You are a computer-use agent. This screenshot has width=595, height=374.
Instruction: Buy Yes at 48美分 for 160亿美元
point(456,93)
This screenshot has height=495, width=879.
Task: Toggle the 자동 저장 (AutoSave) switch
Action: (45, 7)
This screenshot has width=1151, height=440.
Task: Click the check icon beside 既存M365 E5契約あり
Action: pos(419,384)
- - -
[SET PROBLEM]: Reproduce every line of the rows above word for word, without changing anything.

[RESULT OF THIS EXERCISE]:
You are a computer-use agent. This screenshot has width=595, height=374.
Instruction: Buy Yes at 48美分 for 160亿美元
point(456,93)
This screenshot has height=495, width=879.
Task: Toggle the 자동 저장 (AutoSave) switch
Action: (45, 7)
This screenshot has width=1151, height=440.
Task: Click the check icon beside 既存M365 E5契約あり
Action: pos(419,384)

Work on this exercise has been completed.